» DATA
Segment Open
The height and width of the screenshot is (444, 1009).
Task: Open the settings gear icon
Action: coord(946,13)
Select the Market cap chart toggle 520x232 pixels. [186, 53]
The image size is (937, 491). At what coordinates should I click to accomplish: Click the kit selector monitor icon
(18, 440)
Segment Closed
Segment Open
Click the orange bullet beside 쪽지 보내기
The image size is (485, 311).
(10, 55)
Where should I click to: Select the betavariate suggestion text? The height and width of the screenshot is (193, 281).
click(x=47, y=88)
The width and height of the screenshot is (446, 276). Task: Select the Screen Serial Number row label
Segment Closed
Segment Open
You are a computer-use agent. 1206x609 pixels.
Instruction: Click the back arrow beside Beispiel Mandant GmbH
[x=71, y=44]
Segment Closed
» ABOUT THIS TASK
Write down only the number of lines that contain the string "pixels" in the listing.

» WORKED SOLUTION
2